Go through the data and copy every line in which "output" appears.

---

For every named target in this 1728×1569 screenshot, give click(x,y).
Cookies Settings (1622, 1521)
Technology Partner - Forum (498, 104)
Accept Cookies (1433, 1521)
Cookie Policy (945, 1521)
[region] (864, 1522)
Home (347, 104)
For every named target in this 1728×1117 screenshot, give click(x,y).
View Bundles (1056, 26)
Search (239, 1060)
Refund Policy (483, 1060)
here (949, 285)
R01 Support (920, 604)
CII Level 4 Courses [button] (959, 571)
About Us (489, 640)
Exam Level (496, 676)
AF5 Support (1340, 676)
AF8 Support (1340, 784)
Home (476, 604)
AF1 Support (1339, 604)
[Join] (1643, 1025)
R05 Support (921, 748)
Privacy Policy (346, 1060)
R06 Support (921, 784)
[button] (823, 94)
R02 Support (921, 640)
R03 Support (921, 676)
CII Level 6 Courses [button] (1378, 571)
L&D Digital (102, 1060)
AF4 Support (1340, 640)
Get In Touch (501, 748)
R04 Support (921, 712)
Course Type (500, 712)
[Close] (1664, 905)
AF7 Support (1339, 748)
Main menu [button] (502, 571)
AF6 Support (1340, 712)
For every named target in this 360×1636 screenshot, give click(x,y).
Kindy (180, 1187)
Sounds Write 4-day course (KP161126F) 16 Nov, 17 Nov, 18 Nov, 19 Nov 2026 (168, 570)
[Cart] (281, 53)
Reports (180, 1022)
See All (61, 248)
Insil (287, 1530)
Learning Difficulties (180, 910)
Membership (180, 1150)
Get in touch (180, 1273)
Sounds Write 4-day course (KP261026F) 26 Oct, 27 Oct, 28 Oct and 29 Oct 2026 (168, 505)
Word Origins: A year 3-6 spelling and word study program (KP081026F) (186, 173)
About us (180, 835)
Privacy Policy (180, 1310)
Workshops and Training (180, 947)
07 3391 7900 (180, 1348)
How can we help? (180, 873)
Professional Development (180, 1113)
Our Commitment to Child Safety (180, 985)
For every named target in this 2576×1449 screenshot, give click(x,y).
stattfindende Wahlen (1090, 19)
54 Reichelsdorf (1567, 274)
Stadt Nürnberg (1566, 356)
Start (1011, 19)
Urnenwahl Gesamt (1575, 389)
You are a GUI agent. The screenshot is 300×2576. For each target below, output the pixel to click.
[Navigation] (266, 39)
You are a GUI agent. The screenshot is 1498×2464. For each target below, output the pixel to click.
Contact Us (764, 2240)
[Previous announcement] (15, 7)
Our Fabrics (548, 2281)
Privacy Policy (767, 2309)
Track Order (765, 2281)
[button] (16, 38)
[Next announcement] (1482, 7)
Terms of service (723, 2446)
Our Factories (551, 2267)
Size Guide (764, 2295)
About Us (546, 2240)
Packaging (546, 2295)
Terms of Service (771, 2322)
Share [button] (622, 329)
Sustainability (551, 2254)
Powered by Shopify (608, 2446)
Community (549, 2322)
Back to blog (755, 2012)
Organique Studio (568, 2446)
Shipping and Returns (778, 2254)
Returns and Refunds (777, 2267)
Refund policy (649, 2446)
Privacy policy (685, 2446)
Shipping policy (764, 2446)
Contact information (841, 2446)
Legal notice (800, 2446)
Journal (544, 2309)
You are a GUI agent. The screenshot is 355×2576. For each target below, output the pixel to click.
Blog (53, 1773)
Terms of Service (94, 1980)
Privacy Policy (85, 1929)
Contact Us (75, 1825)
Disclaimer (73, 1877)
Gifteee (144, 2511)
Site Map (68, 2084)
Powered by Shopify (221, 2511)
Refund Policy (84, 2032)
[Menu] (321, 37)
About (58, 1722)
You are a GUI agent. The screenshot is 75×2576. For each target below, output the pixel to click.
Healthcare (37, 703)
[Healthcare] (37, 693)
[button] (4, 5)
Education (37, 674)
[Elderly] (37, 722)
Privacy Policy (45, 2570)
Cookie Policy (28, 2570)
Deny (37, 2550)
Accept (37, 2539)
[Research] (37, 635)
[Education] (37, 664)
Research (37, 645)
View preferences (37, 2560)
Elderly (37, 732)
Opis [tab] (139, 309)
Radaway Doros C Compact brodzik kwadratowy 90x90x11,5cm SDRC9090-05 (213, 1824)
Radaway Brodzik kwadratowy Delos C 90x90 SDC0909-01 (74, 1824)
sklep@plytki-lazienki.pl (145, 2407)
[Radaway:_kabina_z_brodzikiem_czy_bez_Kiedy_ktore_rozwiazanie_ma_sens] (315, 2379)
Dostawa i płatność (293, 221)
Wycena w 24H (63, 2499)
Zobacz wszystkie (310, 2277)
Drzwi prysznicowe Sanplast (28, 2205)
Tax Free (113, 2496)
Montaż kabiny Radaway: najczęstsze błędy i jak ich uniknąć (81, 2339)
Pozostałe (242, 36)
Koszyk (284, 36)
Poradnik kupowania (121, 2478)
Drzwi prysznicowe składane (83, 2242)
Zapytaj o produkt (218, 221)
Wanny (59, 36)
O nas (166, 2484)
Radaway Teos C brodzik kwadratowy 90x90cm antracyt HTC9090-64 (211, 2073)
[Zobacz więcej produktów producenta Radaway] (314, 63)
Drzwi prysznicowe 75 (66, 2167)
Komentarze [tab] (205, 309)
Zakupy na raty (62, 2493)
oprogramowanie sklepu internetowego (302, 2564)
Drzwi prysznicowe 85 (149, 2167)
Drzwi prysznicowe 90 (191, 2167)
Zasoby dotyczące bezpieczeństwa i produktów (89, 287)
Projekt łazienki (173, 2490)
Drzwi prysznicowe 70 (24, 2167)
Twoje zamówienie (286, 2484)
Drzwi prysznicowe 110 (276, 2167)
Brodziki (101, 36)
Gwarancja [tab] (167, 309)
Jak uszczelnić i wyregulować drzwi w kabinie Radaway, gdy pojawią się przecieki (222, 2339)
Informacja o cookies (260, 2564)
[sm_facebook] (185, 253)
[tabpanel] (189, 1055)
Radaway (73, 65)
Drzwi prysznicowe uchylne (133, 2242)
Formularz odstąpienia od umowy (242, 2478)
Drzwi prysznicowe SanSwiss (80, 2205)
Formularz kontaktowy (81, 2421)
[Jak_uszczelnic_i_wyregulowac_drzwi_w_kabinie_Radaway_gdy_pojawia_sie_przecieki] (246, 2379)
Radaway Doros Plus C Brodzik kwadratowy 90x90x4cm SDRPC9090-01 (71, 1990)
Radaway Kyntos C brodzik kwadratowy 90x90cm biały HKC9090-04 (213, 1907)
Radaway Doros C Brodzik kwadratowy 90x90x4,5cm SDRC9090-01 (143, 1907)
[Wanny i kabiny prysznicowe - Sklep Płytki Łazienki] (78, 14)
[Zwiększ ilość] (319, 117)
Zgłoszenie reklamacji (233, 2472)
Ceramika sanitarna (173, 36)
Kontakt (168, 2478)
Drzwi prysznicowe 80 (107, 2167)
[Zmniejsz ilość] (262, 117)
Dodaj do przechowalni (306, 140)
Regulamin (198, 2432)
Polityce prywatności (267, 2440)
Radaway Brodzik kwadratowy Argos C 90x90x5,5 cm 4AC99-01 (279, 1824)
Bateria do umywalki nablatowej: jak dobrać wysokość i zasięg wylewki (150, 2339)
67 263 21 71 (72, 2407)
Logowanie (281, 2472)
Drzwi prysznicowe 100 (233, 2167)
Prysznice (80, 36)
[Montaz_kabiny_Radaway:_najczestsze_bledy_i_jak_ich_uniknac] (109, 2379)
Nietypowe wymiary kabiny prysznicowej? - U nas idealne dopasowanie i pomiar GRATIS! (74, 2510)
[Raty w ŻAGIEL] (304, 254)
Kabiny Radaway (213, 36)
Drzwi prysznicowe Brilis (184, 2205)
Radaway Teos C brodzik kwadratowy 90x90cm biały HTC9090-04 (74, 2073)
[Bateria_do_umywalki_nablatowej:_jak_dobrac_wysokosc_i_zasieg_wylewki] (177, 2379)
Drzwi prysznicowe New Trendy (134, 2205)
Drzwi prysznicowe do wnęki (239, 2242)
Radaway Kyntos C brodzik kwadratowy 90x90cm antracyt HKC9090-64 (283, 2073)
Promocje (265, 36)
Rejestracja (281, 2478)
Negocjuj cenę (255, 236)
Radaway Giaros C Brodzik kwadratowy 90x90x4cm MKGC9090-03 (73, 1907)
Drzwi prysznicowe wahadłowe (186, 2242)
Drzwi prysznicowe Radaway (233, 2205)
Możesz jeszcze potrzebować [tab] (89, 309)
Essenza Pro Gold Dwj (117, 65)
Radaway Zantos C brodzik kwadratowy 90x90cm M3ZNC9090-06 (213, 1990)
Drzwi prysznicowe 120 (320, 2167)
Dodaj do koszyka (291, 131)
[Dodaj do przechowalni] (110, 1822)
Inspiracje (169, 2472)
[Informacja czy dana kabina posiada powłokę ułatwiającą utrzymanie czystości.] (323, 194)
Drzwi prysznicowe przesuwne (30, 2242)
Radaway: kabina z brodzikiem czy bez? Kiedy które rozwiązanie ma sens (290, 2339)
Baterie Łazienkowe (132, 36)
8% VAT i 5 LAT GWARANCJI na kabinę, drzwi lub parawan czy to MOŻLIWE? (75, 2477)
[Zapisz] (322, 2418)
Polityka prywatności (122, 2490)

---

_Answer to this problem_.
You are a GUI agent. The screenshot is 300×2576. For each target below, output the pixel to click.
You are a GUI agent. The screenshot is 1498×2464. For each target below, output the pixel to click.
You are a GUI agent. The screenshot is 355×2576. For each target below, output the pixel to click.
You are a GUI agent. The screenshot is 75×2576. For each target below, output the pixel to click.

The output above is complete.